* _Bereitgestellter Auszug_
******

Leitsatz (amtlich)

1. Werden Vorzugsaktien (Mehrstimmrechtsaktien) in Stammaktien umgewandelt, so ist darin nur ein abgekürztes Verfahren an Stelle einer Kapitalherabsetzung durch Einziehung der Vorzugsaktien einerseits und einer gleichzeitigen Kapitalerhöhung gegen Sacheinlage andererseits zu sehen.

2. Eine Umwandlung im Verhältnis 1 : 1 führt dann nicht zu einer verdeckten Gewinnausschüttung, wenn der Gesellschaft mindestens der Nennwert der Stammaktien durch Verrechnung mit dem Gegenwert der Vorzugsaktien zugeflossen ist.

 

Normenkette

EStG § 20 Abs. 1 Nr. 1

 

Tatbestand

Streitig ist, ob und inwieweit Vorteile, die dem Vorstandsmitglied einer Aktiengesellschaft bei der Umwandlung von Vorzugs- in Stammaktien zugellossen sind, zur Einkommensteuer herangezogen werden können.

******

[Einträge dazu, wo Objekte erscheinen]
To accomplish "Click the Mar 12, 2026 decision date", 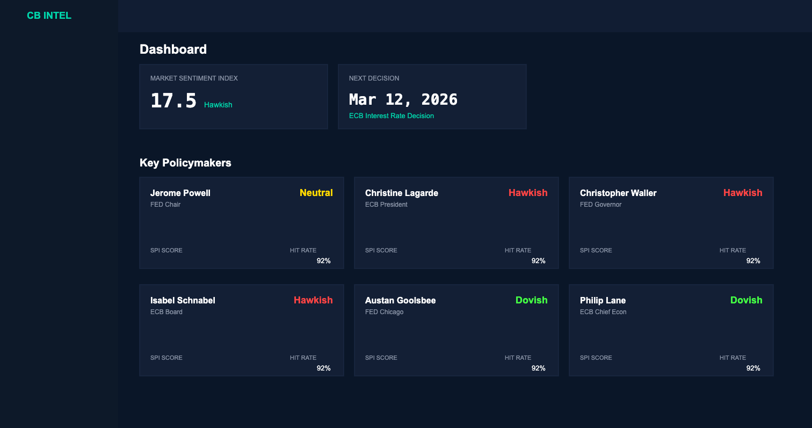I will 403,99.
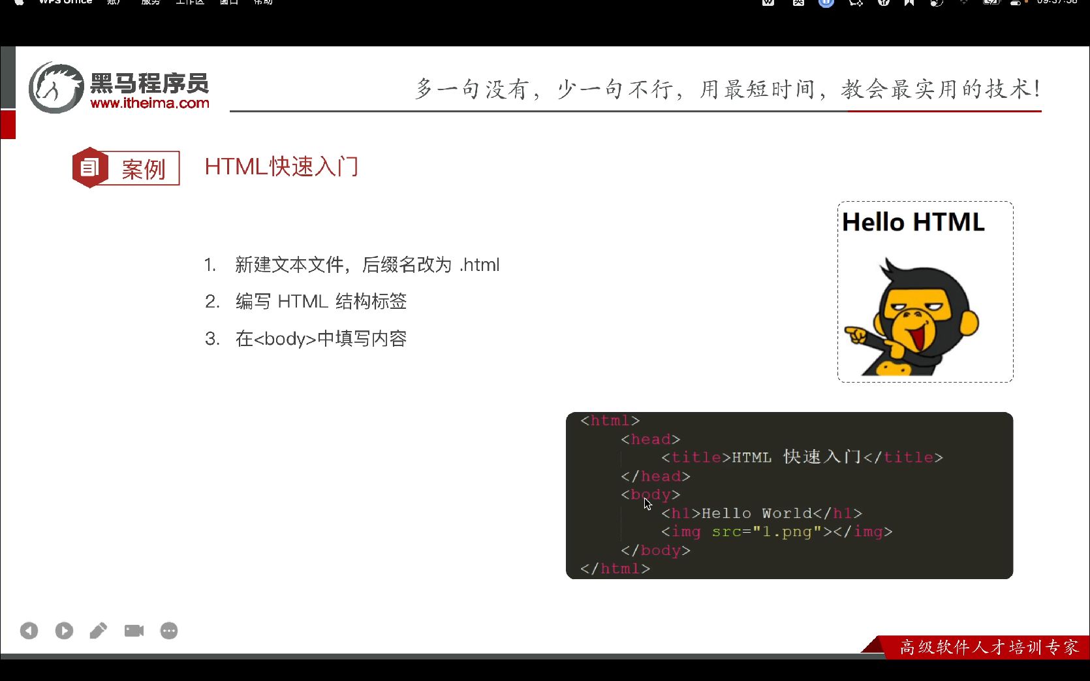Viewport: 1090px width, 681px height.
Task: Open the WPS Office application menu
Action: (x=65, y=3)

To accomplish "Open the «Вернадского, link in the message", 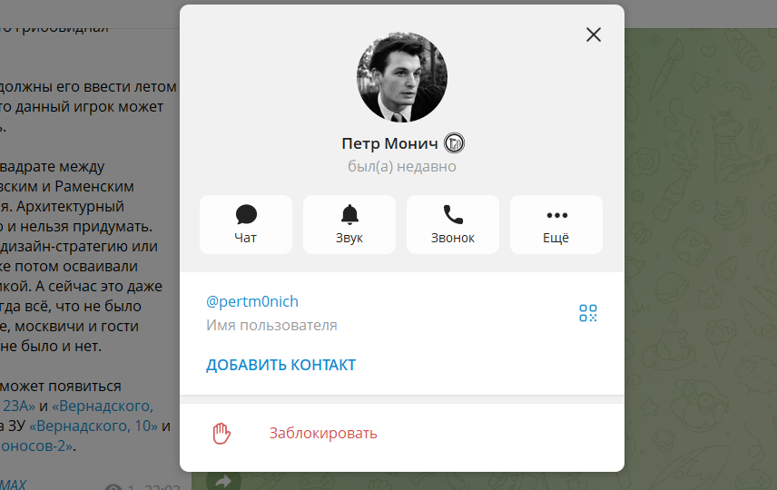I will coord(103,406).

******

* _Aufgabenliste_
1. Beantworte anhand des Urteils zur Umwandlung von Vorzugsaktien die folgenden Fragen.
(a) Als was ist laut dem ersten Leitsatz die Umwandlung von Vorzugsaktien in Stammaktien zu sehen?
(b) Welche Vorschrift nennt die Normenkette?
(c) Wem sind nach dem Tatbestand die streitigen Vorteile zugeflossen?
2. Führe das Urteil zur Umwandlung von Vorzugs- in Stammaktien im Anschluss an seinen letzten Satz weiter.
Die Zeilen werden für die Bearbeitung nicht gebraucht.

* _Antworten je Aufgabe_
1.
(a) Als abgekürztes Verfahren an Stelle einer Kapitalherabsetzung durch Einziehung der Vorzugsaktien einerseits und einer gleichzeitigen Kapitalerhöhung gegen Sacheinlage andererseits.
(b) EStG § 20 Abs. 1 Nr. 1.
(c) Dem Vorstandsmitglied einer Aktiengesellschaft.

2.
Der Kläger und Revisionskläger (Kläger), Vorstandsmitglied einer Aktiengesellschaft mit einem Grundkapital von 14 400 000 DM, hatte in den Jahren 1951, 1952 und 1954 aus einem Bestand von insgesamt 400 auf den Namen lautenden Vorzugsaktien zum Nennwert von 1 000 DM 38 Aktien zum Nennwert erworben. Die Aktien, die entsprechend einem Konsortialvertrag vom Mai 1920 nur von den jeweiligen Vorstands- und Aufsichtsratsmitgliedern gehalten und übernommen werden durften, gewährten ein 35faches Stimmrecht, eine Vorzugsdividende von 6 v. H., ein Liquidationsvorrecht in Höhe des Nennwerts und eine Beteiligung am Vermögen des Konsortiums, in das die Vorzugsaktien aber entgegen der vertraglichen Regelung niemals eingebracht wurden. An den - offenen und stillen - Reserven der Gesellschaft waren die Vorzugsaktionäre nicht beteiligt.

Nach dem Konsortialvertrag waren die Vorzugsaktionäre verpflichtet, ihr Stimmrecht einheitlich auszuüben, und die Aktien nach ihrem Ausscheiden aus dem Vorstand oder Aufsichtsrat den verbleibenden Konsortialmitgliedern zum Kauf anzubieten. Hinsichtlich des zu zahlenden Kaufpreises sah der Konsortialvertrag vor, daß das ausscheidende Mitglied für den Verkauf seiner Vorzugsaktien einen Anteil am Konsortiumsvermögen auf Grund einer auf den Tag des Ausscheidens durchzuführenden Vermögensbestandsaufnahme ausbezahlt erhalten sollte. Die derzeitigen Mitglieder des Konsortiums erwarben - wie der Kläger - die ihnen angebotenen Vorzugsaktien zum Nennwert.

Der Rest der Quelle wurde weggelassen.